Las celdas españolas eran bastante sucias en aquella época, llenas de vómitos y apestando a orines españoles, más aromáticos que la variedad británica. No parecía haber ningún servicio de comidas, pero compartía la celda con un andaluz de edad media que, cualquiera que fuera su delito, le caía bien a la policía, que le permitía a su hija traerle chorizo, queso, un pan más duro que un ladrillo y vino tinto. Todo esto lo compartía conmigo y me enseñaba canciones de flamenco como Mi esposa me ha abandonado. Viva la alegría. Al cabo de tres días Ben Thomas consiguió llegar hasta mí. Me señaló la ironía que suponía celebrar la muerte del fascismo en una cárcel fascista.

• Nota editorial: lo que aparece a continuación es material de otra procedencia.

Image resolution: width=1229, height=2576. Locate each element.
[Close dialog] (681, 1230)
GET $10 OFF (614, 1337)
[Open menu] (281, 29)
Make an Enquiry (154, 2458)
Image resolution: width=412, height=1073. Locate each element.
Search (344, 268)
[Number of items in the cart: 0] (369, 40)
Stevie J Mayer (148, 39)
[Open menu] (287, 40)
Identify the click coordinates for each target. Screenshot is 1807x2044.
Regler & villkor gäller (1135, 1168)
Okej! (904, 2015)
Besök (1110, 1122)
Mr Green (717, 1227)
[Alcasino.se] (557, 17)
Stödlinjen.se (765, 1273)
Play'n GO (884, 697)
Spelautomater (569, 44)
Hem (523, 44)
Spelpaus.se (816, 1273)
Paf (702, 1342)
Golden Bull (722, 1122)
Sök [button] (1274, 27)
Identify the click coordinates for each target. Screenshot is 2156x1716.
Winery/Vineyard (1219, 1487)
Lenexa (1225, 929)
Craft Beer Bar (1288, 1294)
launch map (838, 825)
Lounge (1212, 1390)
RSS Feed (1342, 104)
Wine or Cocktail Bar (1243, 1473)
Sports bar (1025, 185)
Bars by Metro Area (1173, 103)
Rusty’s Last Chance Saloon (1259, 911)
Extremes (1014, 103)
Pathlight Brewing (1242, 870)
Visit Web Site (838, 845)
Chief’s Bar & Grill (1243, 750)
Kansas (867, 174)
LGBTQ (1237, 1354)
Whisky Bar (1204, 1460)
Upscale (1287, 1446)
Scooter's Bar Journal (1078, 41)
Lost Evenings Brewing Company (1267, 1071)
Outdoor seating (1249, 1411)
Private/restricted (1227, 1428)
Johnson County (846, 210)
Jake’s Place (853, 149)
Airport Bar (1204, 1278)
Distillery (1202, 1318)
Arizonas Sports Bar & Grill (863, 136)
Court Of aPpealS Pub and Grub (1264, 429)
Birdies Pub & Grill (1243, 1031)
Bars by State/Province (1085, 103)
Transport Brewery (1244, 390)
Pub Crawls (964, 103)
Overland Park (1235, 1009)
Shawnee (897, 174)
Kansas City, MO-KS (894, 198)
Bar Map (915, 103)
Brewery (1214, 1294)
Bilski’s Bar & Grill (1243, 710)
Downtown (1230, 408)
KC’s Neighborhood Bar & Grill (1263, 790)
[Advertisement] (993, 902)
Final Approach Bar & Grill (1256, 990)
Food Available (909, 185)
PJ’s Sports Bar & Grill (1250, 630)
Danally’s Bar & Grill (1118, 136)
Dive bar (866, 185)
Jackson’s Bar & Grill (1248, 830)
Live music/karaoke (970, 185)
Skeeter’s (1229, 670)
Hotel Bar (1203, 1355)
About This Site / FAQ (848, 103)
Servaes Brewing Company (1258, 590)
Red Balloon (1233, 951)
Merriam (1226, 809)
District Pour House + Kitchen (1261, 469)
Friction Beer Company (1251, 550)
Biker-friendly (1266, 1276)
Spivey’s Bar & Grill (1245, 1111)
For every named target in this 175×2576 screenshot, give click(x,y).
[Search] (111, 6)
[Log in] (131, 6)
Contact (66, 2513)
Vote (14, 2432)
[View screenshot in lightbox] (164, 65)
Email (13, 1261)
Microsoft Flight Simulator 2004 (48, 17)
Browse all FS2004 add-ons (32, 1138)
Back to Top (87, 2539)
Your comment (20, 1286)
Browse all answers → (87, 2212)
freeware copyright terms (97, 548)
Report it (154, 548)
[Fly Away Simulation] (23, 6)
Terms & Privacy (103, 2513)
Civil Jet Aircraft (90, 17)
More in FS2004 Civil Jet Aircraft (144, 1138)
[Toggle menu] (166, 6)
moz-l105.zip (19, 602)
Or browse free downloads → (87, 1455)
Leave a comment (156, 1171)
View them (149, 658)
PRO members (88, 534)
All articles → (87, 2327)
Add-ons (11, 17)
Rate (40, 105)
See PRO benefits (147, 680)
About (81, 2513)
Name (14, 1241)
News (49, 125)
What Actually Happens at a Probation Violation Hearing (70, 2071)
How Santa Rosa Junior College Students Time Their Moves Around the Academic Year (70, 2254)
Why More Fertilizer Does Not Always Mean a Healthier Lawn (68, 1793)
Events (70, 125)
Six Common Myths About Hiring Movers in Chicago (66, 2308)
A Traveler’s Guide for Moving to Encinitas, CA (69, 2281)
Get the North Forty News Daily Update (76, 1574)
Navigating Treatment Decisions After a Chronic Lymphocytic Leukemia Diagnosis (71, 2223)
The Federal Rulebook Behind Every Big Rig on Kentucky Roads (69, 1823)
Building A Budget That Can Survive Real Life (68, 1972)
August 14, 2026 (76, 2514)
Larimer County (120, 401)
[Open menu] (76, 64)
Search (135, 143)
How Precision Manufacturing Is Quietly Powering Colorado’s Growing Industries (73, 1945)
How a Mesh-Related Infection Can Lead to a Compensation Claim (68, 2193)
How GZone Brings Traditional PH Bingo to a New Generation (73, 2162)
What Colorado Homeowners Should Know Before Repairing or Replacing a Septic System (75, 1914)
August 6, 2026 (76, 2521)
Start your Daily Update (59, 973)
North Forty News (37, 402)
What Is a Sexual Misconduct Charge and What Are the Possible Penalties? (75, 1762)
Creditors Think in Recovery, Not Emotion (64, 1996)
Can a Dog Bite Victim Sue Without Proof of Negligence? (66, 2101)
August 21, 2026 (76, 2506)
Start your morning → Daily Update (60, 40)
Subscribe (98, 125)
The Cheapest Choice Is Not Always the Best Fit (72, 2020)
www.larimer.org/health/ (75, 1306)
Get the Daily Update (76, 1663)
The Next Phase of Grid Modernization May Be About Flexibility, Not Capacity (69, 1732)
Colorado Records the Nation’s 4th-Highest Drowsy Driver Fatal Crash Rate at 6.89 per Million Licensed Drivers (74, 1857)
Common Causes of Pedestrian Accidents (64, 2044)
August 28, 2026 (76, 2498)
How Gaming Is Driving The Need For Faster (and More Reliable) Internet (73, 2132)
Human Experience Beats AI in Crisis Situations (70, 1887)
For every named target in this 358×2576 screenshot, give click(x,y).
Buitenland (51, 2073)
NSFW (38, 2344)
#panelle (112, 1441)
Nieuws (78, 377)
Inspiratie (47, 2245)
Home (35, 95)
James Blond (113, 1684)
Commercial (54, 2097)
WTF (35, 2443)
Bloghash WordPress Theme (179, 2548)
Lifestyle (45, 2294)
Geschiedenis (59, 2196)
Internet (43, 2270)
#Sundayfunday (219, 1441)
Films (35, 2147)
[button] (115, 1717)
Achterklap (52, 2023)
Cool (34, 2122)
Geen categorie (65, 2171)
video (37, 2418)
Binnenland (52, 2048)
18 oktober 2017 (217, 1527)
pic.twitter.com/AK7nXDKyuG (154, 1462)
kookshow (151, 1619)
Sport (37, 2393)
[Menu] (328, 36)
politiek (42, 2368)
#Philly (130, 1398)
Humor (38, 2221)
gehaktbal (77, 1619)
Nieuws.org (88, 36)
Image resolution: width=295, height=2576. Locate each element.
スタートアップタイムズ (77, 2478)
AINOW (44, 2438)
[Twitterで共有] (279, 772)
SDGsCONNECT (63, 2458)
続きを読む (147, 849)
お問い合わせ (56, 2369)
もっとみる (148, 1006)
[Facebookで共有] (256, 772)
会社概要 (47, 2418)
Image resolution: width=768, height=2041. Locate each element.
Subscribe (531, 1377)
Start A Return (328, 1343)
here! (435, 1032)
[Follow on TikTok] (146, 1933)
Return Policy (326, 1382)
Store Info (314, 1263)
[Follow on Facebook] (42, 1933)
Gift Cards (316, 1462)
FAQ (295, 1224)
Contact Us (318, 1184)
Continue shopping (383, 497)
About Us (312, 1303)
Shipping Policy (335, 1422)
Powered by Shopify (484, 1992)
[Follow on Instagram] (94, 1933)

Logré salir arguyendo que el guardia civil había malinterpretado mi mal español. Dije también que había intentado escaparme de la celebración del Día de la Victoria en Europa, que, indiscretamente, festejaba la caída de un caudillo hermano y que quería beber en España en recuerdo de una gran victoria angloespañola sobre el ejército penínsular de Napoleón, el 8 de mayo de 1811, en Fuentes de Oñoro.

Cuando regresé a Gibraltar tuve problemas: tres días de ausencia sin permiso en territorio extranjero. De esta forma supe que a pesar del Día de la Victoria en Europa la guerra no había concluido todavía. O, para decirlo de otra manera, que yo estaba todavía en el ejército.